- What the task asks -
Return the lines below that contain the word "Click".
:: Supplied data ::
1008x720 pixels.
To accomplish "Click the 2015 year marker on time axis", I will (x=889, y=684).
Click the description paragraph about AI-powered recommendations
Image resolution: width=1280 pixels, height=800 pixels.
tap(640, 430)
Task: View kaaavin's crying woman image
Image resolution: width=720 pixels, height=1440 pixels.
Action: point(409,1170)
:::
- Written response -
To accomplish "Click the 2015 year marker on time axis", I will (x=889, y=684).
Click the description paragraph about AI-powered recommendations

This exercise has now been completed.